Smack stood frozen for a count of ten seconds, then dropped the rubber ball as his hand streaked into his pocket and flew up with the razor. The air was suddenly full of the blade whisking free of the handle, but before the weapon reached apogee, the harsh clack of shotguns pumping froze the big man. His eyes darted to his left and right as Detective Eddie Park and two uniformed cops stepped from behind Marcel with their weapons leveled.
"Christ, but you sure talk a lot," Park complained as one of the other officers handcuffed the ex-boxer and his employees. "Another minute or two and you'd of put me to sleep, and then you'd of been meat." He shook his head, clucking his tongue. "What about these two?" He nodded in the direction of Rosette and Tono.
"Take them downtown and squeeze them a little," Marcel replied. "Rosette had to be the one who told Smack who Felicity was playing house with, and probably told him where they were going that night so he could be waiting for them. My guess is he planned to kill the Deal kid, too, but lost his chance when the boy went out to get Felicity's aspirin. Tono's out of this, but I'll bet he'll tell you things about Smack that'll help you get that raise you're looking for."
"I'll need you to come downtown, too," Park said as Marcel began to drift toward the street. "I got a report to write, and you're so good with words."

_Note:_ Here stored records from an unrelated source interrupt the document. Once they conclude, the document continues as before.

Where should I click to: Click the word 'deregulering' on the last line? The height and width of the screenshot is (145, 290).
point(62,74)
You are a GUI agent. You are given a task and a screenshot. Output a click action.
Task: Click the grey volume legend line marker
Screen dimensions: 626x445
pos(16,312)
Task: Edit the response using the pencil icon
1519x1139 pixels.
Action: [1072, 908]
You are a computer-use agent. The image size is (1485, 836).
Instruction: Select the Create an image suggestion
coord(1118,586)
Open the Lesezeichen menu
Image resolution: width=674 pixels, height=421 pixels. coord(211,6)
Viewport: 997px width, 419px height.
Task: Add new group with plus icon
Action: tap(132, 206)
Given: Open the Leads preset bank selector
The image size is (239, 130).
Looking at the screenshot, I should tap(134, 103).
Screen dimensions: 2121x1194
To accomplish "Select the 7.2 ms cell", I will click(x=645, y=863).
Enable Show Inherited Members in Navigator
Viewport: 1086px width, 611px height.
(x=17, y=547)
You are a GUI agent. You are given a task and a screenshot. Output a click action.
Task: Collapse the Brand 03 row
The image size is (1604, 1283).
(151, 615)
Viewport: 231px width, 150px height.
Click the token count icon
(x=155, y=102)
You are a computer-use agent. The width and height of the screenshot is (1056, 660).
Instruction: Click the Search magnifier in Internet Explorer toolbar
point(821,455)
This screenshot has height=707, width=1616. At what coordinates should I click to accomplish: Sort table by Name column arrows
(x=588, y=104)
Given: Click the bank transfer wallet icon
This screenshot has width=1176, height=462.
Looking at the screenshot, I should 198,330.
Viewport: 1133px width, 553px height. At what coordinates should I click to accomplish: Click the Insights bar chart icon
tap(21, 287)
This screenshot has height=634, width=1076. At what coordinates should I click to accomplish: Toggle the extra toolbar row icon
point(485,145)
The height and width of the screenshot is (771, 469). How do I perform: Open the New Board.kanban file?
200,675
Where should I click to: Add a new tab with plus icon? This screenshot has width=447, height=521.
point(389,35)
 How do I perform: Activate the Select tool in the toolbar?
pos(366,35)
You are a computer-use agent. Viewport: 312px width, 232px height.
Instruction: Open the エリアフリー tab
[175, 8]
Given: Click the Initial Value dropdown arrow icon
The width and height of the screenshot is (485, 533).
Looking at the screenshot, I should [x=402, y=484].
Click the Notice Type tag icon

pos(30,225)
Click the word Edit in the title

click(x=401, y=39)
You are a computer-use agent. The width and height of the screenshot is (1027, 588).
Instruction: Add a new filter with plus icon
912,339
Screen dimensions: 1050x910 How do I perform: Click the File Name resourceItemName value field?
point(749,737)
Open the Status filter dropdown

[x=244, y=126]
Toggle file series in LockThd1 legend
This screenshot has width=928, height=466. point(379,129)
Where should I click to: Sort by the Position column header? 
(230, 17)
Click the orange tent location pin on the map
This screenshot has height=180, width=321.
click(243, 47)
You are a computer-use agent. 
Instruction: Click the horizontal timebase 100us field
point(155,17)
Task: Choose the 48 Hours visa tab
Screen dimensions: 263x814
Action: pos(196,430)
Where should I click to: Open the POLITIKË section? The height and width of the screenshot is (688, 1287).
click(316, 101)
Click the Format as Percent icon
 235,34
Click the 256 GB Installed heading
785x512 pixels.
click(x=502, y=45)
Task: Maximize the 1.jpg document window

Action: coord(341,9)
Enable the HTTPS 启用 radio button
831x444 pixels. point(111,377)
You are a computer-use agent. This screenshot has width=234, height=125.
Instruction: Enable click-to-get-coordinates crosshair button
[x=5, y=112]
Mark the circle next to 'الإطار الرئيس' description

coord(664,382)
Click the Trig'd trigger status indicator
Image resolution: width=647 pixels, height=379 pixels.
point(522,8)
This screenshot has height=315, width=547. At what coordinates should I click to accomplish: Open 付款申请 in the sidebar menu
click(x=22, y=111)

"I'll talk to Elliott, then follow you down," Marcel called over his shoulder. He continued to the street where he found Elliott Deal sitting in the back of a squad car, his face ashen, his right wrist cuffed to a ringbolt in the floor.
"W-what happened?" Elliott asked in a whisper.
"You're off the hook. After they take you down to headquarters and listen to your story, they'll cut you loose, probably."
The youngster leaned back, looking like he wanted to cry. "Thank you, Jesus."
Marcel snorted. "Glad to see you know how to be grateful, sonny, but it's gonna cost you more than that."
The youngster raised his head, his eyes flickering. "What?"
"Yesterday you were a dead man. Sure, you were still breathing, but sooner or later Smack or the cops would've found you. Then everything your mama did to raise you would've been for nothing. Lousy way to pay her back."
He dropped his eyes. "Got sick of bein' treated like a kid is all."
"So you thought you'd go out and raise a little hell," Marcel replied. "I guess you did that, all right. Trouble is, living on the edge is a real kick until the day you slip and wind up in two pieces." He straightened, tapping his fingers on the open window ledge. "Those days are over, Elliott. Tomorrow you go to work for me."
Elliott blinked, his mouth open. "I—I'm workin'? For you? Doin' what?"
"Some of it'll be boring. Some of it maybe not so clean. All of it as hard as I can make it. There's Eddie and the rest. C'mon, and we'll drive to police headquarters in my car." He opened the door and unlocked the cuffs.